— START Supplied passage —

This method has two major disadvantages. First, planetary transits are observable only when the planet's orbit happens to be perfectly aligned from the astronomers' vantage point. The probability of a planetary orbital plane being directly on the line-of-sight to a star is the ratio of the diameter of the star to the diameter of the orbit (in small stars, the radius of the planet is also an important factor). About 10% of planets with small orbits have such an alignment, and the fraction decreases for planets with larger orbits. For a planet orbiting a Sun-sized star at 1 AU, the probability of a random alignment producing a transit is 0.47%. Therefore, the method cannot guarantee that any particular star is not a host to planets. However, by scanning large areas of the sky containing thousands or even hundreds of thousands of stars at once, transit surveys can find more extrasolar planets than the radial-velocity method.[9] Several surveys have taken that approach, such as the ground-based MEarth Project, SuperWASP, KELT, and HATNet, as well as the space-based COROT and Kepler missions. The transit method has also the advantage of detecting planets around stars that are located a few thousand light years away. The most distant planets detected by Sagittarius Window Eclipsing Extrasolar Planet Search are located near the galactic center. However, reliable follow-up observations of these stars are nearly impossible with current technology.

— END Supplied passage —
— START Data —

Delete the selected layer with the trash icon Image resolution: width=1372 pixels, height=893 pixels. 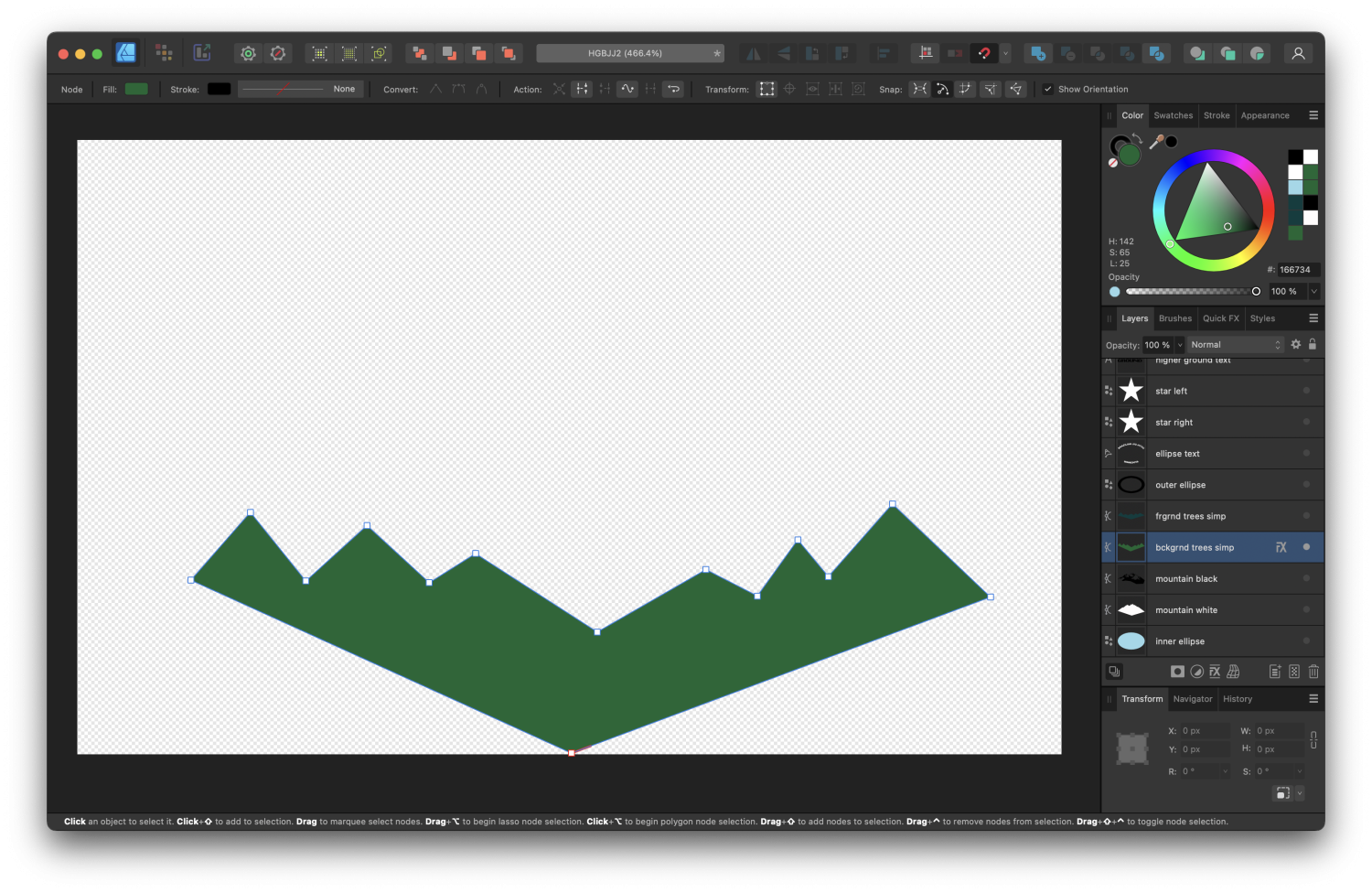tap(1314, 671)
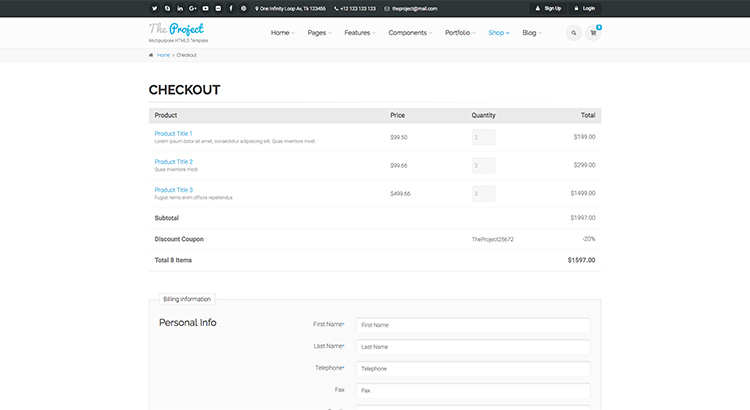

— END Data —

• Work instructions
1) In the passage on the transit method, list the surveys and missions named in the sentence beginning "Several surveys have taken that approach".
2) Answer these from the passage on the transit method:
(a) What is the probability of a random alignment producing a transit for a planet orbiting a Sun-sized star at 1 AU?
(b) About what share of planets with small orbits have an alignment that allows a transit?
(c) Where are the most distant planets detected by the Sagittarius Window Eclipsing Extrasolar Planet Search located?
3) Continue the passage on the transit method after its final sentence.
The material plays no part in what follows.

• Exercise results
1)
MEarth Project
SuperWASP
KELT
HATNet
COROT
Kepler

2)
(a) 0.47%
(b) About 10%
(c) Near the galactic center

3)
The second disadvantage of this method is a high rate of false detections. A 2012 study found that the rate of false positives for transits observed by the Kepler mission could be as high as 40% in single-planet systems.[10] For this reason, a star with a single transit detection requires additional confirmation, typically from the radial-velocity method or orbital brightness modulation method. The radial velocity method is especially necessary for Jupiter-sized or larger planets, as objects of that size encompass not only planets, but also brown dwarfs and even small stars. As the false positive rate is very low in stars with two or more planet candidates, such detections often can be validated without extensive follow-up observations. Some can also be confirmed through the transit timing variation method.[11][12][13]
Many points of light in the sky have brightness variations that may appear as transiting planets by flux measurements. Difficulties with false detections in the transit photometry method arise in three common forms: blended eclipsing binary systems, grazing eclipsing binary systems, and transits by planet sized stars. Eclipsing binary systems usually produce deep fluxes that distinguish them from exoplanet transits since planets are usually smaller than about 2RJ,[14] but this is not the case for blended or grain eclipsing binary systems.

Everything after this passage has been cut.